**What is needed:** Copy out the data below. Keep every word as it is.

**Records for the exercise:**
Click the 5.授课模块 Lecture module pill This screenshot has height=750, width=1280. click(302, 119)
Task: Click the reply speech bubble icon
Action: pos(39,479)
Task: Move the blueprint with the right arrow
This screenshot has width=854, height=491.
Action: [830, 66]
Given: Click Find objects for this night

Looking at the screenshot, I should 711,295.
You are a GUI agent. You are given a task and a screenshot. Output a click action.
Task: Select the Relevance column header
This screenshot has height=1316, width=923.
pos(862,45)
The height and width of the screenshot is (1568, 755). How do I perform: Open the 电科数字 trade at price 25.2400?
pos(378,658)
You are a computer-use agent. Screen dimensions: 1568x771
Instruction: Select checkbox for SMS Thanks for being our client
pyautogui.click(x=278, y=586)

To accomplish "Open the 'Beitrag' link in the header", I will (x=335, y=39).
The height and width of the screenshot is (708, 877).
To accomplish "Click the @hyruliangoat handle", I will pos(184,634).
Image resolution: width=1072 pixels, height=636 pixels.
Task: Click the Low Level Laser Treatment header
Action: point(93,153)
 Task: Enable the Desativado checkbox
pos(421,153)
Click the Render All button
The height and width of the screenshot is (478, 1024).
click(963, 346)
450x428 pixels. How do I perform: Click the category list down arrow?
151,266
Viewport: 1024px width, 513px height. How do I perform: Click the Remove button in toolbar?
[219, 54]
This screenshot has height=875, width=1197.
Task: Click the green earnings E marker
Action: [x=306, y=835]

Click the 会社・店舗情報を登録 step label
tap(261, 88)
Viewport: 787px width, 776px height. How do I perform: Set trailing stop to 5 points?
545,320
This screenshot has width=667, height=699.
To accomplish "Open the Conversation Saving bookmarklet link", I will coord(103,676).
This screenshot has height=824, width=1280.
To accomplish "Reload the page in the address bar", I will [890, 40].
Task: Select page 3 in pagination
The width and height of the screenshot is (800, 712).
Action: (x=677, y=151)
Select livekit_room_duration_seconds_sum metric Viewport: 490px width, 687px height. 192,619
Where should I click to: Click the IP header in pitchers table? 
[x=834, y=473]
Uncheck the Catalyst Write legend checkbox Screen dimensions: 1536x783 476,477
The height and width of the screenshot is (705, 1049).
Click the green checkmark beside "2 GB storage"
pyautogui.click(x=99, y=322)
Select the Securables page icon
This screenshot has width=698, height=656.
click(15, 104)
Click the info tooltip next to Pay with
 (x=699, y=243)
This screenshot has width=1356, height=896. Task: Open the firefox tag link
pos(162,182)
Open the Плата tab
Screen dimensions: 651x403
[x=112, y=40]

**Answer to this exercise:**
Click the 5.授课模块 Lecture module pill This screenshot has height=750, width=1280. click(302, 119)
Task: Click the reply speech bubble icon
Action: pos(39,479)
Task: Move the blueprint with the right arrow
This screenshot has width=854, height=491.
Action: [830, 66]
Given: Click Find objects for this night

Looking at the screenshot, I should 711,295.
You are a GUI agent. You are given a task and a screenshot. Output a click action.
Task: Select the Relevance column header
This screenshot has height=1316, width=923.
pos(862,45)
The height and width of the screenshot is (1568, 755). How do I perform: Open the 电科数字 trade at price 25.2400?
pos(378,658)
You are a computer-use agent. Screen dimensions: 1568x771
Instruction: Select checkbox for SMS Thanks for being our client
pyautogui.click(x=278, y=586)

To accomplish "Open the 'Beitrag' link in the header", I will (x=335, y=39).
The height and width of the screenshot is (708, 877).
To accomplish "Click the @hyruliangoat handle", I will pos(184,634).
Image resolution: width=1072 pixels, height=636 pixels.
Task: Click the Low Level Laser Treatment header
Action: point(93,153)
 Task: Enable the Desativado checkbox
pos(421,153)
Click the Render All button
The height and width of the screenshot is (478, 1024).
click(963, 346)
450x428 pixels. How do I perform: Click the category list down arrow?
151,266
Viewport: 1024px width, 513px height. How do I perform: Click the Remove button in toolbar?
[219, 54]
This screenshot has height=875, width=1197.
Task: Click the green earnings E marker
Action: [x=306, y=835]

Click the 会社・店舗情報を登録 step label
tap(261, 88)
Viewport: 787px width, 776px height. How do I perform: Set trailing stop to 5 points?
545,320
This screenshot has width=667, height=699.
To accomplish "Open the Conversation Saving bookmarklet link", I will coord(103,676).
This screenshot has height=824, width=1280.
To accomplish "Reload the page in the address bar", I will [890, 40].
Task: Select page 3 in pagination
The width and height of the screenshot is (800, 712).
Action: (x=677, y=151)
Select livekit_room_duration_seconds_sum metric Viewport: 490px width, 687px height. 192,619
Where should I click to: Click the IP header in pitchers table? 
[x=834, y=473]
Uncheck the Catalyst Write legend checkbox Screen dimensions: 1536x783 476,477
The height and width of the screenshot is (705, 1049).
Click the green checkmark beside "2 GB storage"
pyautogui.click(x=99, y=322)
Select the Securables page icon
This screenshot has width=698, height=656.
click(15, 104)
Click the info tooltip next to Pay with
 (x=699, y=243)
This screenshot has width=1356, height=896. Task: Open the firefox tag link
pos(162,182)
Open the Плата tab
Screen dimensions: 651x403
[x=112, y=40]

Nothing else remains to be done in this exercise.